WHAT YOU SHOULD DO
Nothing but the lines from the one containing "Task: Click the QR code image" to the end of the records that follow should be transcribed, each exactly, with the pictures left out.

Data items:
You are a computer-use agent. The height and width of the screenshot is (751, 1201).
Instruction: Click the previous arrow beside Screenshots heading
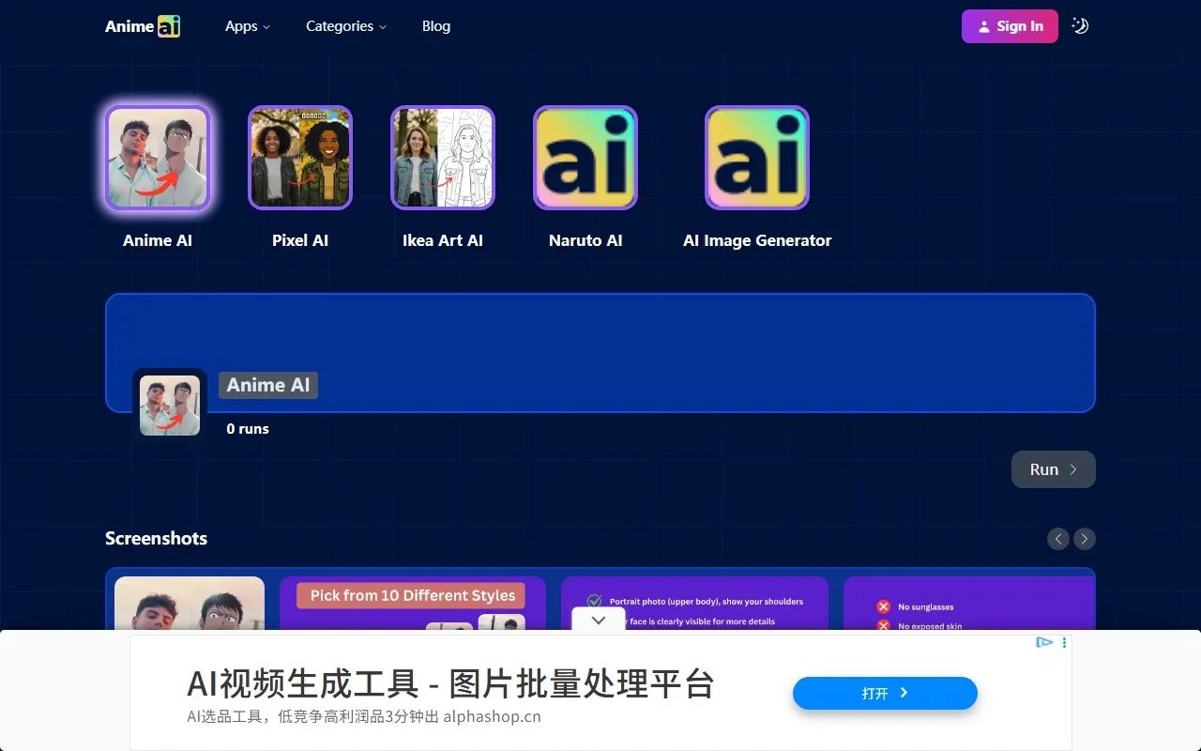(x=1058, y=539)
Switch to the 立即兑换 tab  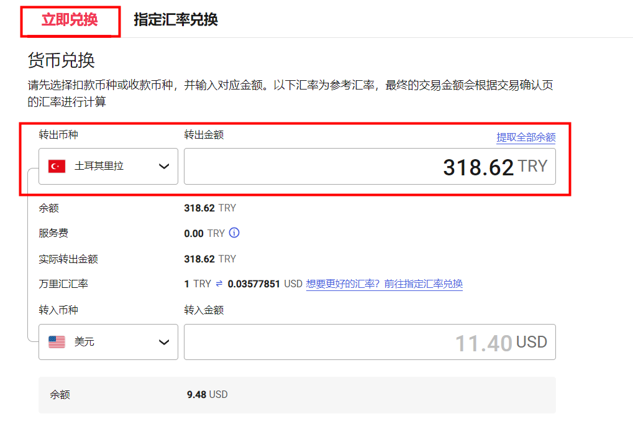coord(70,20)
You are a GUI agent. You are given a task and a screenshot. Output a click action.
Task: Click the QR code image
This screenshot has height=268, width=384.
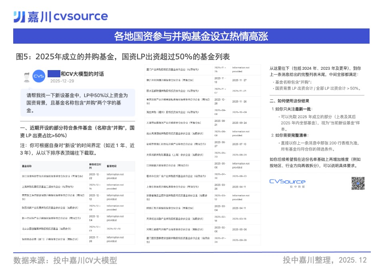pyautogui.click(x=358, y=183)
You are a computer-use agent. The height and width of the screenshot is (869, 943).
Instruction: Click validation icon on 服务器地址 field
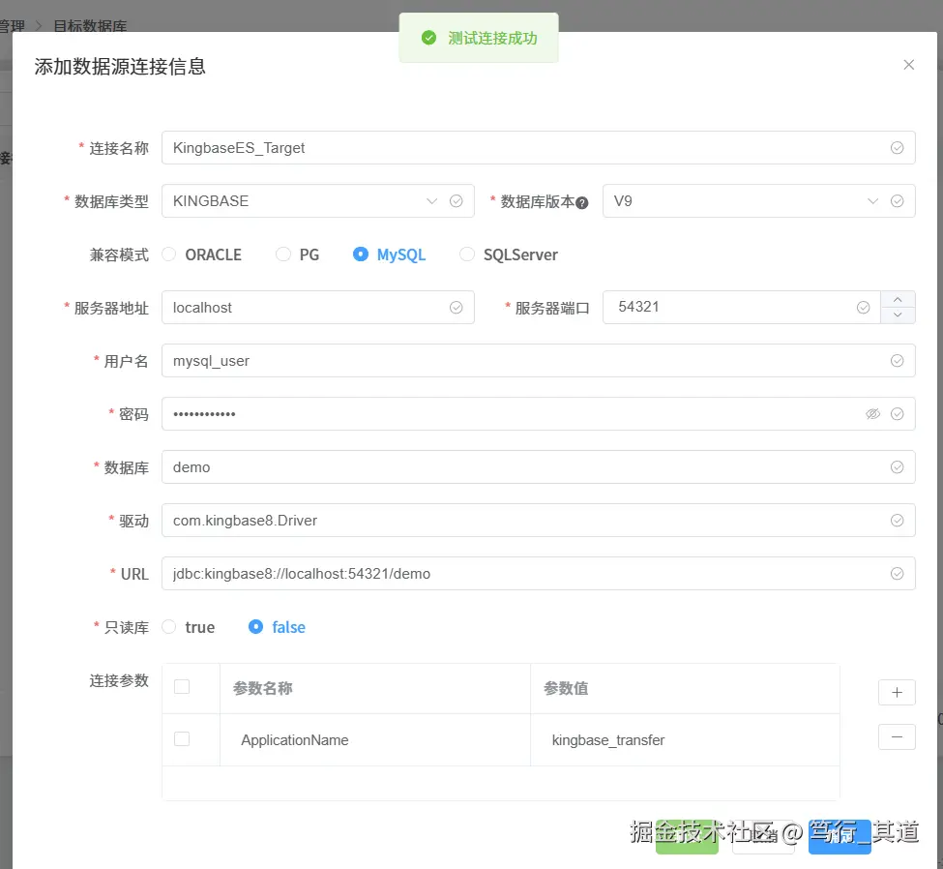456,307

TASK OUTPUT
Task: Click the QR code image
This screenshot has height=268, width=384.
pyautogui.click(x=358, y=183)
You are a computer-use agent. The height and width of the screenshot is (869, 943).
Instruction: Click validation icon on 服务器地址 field
456,307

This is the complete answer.